The second indication is harder to ignore; it involves little boy underwear being flung in your face. He has half of the getting dressed thing down… he can get his pajamas off, and he will pick out a shirt and a pair of underwear (he basically refuses to wear pants at home), but he usually needs help putting his shirt and underwear on.

Not too long ago, underwear-in-face was my alarm clock. I’ll tell you, it’s an interesting way to wake up. Not quite like the gentle alarm tones I set for myself on my iPhone. Now that I get up well before him, he brings the underwear downstairs, scouts out where I’m hiding out, and holds his arm out with clothes in hand. No words. Very transactional. You know what I need, you’ve got the skills, just do it Daddy.

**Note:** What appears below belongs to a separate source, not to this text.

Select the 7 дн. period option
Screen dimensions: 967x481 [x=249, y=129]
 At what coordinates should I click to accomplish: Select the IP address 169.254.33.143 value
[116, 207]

Did I mention he refuses to wear pants?

When we first potty-trained him about a year ago, the strategy was a full immersion, rip the bandaid off approach where you do the full potty training thing in a single weekend. The method entails the following: hype up for days in advance the graduation to “big boy underwear.” The morning of that fateful weekend, you wake up and immediately put him in his big boy underwear, and then watch him like a hawk until there is the slightest indication of a potty dance or an accident, then race him to the toilet and get whatever you possibly can in the toilet. Rinse, repeat.

We went through about ten pairs of underwear in an hour before a realization set in, followed by panic… we were horribly short on backup underwear. The method had called for having 20-30 pairs on hand for just this reason, but my wife made a judgment call that 12 would be enough. Big miscalculation.

We placed an emergency call for reinforcements, begging grandma and grandpa to make an immediate underwear run. Manning the home front was a two person job at least. One person had to have eyes on our son at all time, the other person was hand-washing underwear and drying them with a hair dryer because we didn’t have the time to wait for a full laundry cycle. There was an accident every five minutes.

It was chaos. It was also a sport… stay focused, watch for the slightest move… hand to crotch, legs bending awkwardly in, pee-pee dance… then see how fast you could tackle him linebacker-style and swoop him to the toilet. Amazingly enough, the method worked. He was getting the hang of it by the afternoon, the accidents were subsiding. That whole weekend we kept him in underwear so we could see if he was wet.

At the time I remembered thinking, “He looks really cute in his big boy underwear. He looks so grown up!” Going from diaper to underwear is one of those step-changes that immediately ages your child before your very eyes.

A year later, he still doesn’t wear pants around the house. He just doesn’t like pants. He’d be happy to do it even when other people are over. Big boy underwear… well, not so cute any more. Pants though, now those are so friggin’ cute.

In this digital age of cameras on your phone, we’ve amassed a year’s worth of pictures and videos of our son around the house. All of these milestones… learning to read, learning numbers, learning to write, creating his first drawing, all of them pants-less. I assume it will go down in family history as the year of no pants.

A few mornings ago, my son came downstairs and stood in the doorway of the room I was sitting in. He was buck naked, and just standing there leisurely, and struck up a conversation with me about the solar system. (He’s been into planets a lot recently.) Just chillin’, leaning against the door frame, buck-ass naked, telling me about Netpune’s moons. And I couldn’t help but watch the whole thing and think to myself, man, there’s a lot you can learn from a three-year-old. And not just about Neptune’s moons.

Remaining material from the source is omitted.